O Ministério dos Transportes abriu uma nova frente jurídica e técnica para avaliar a possibilidade de retomar a administração da Estrada de Ferro Carajás, hoje sob concessão da Vale. O processo envolve um pedido formal à AGU para análise de caminhos legais, além da mobilização da estatal Infra S.A. para desenvolver estudos voltados a uma eventual relicitação.
Isso ocorre após impasses nas tratativas entre governo e a mineradora em torno da revisão de contratos ferroviários, que incluem também a Estrada de Ferro Vitória a Minas. A ausência de consenso abriu espaço para que a União considere alternativas além da repactuação inicial.
Concessão em foco
A Estrada de Ferro Carajás, com quase 1.000 km de extensão, liga as jazidas de minério de ferro no Pará ao porto em São Luís, no Maranhão. É um dos corredores logísticos mais relevantes do país, essencial para o escoamento de cargas minerais e agrícolas.
Ainda há a discussão da divergência sobre valores indenizatórios ligados a ativos não amortizados. A ANTT-Agência Nacional de Transportes Terrestres refez os cálculos e encontrou diferenças expressivas, alterando a base das negociações. Esse fator foi determinante para o afastamento das partes e o avanço do governo em alternativas jurídicas.
Projetos interligados
As decisões sobre a ferrovia não afetam apenas o contrato com a mineradora. Há uma rede de projetos conectados que dependem de recursos provenientes das concessões. O governo vinha avaliando utilizar aportes financeiros em trechos da Ferrovia de Integração Oeste-Leste, na Bahia, e no Porto Sul, em Ilhéus, ambos sob necessidade de novos investimentos.

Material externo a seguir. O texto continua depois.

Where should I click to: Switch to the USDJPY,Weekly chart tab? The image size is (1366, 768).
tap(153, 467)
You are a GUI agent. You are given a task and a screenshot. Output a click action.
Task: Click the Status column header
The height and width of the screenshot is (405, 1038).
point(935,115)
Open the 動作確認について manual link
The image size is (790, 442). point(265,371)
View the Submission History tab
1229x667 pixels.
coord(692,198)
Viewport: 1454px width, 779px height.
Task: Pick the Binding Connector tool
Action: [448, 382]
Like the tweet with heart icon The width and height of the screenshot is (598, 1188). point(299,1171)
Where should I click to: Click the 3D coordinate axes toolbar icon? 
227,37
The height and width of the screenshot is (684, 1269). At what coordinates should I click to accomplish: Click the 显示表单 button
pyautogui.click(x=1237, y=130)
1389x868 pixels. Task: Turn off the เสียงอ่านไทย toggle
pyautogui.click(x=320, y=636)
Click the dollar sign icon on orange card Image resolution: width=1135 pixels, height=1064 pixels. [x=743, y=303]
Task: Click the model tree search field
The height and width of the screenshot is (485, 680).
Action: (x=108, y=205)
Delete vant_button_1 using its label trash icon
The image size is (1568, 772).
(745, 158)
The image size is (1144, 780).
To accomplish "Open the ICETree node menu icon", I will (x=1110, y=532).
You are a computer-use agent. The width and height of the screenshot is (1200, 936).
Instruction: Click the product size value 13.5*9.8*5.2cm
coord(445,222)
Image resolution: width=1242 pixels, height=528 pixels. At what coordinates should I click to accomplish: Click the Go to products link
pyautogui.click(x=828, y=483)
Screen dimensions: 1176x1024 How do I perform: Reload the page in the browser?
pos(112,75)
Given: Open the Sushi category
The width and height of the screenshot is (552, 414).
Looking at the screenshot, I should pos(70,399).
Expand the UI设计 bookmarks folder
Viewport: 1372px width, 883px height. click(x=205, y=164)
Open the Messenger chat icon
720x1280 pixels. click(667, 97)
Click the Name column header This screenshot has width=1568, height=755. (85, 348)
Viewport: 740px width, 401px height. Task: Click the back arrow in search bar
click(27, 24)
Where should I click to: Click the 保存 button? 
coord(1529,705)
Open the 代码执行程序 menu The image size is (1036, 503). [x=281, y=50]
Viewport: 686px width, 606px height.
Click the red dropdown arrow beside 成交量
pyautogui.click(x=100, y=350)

A mineradora argumenta que a logística não se sustentaria apenas com a produção local, gerando um impasse sobre os compromissos de assumir novas obras.
Divergência em valores
Estimativas iniciais apontavam para valores muito mais altos do que as mais recentes, que reduziram a expectativa da concessionária em mais da metade. Essa discrepância alterou toda a lógica do acordo firmado em 2024 e acabou tornando inviável a continuidade da negociação.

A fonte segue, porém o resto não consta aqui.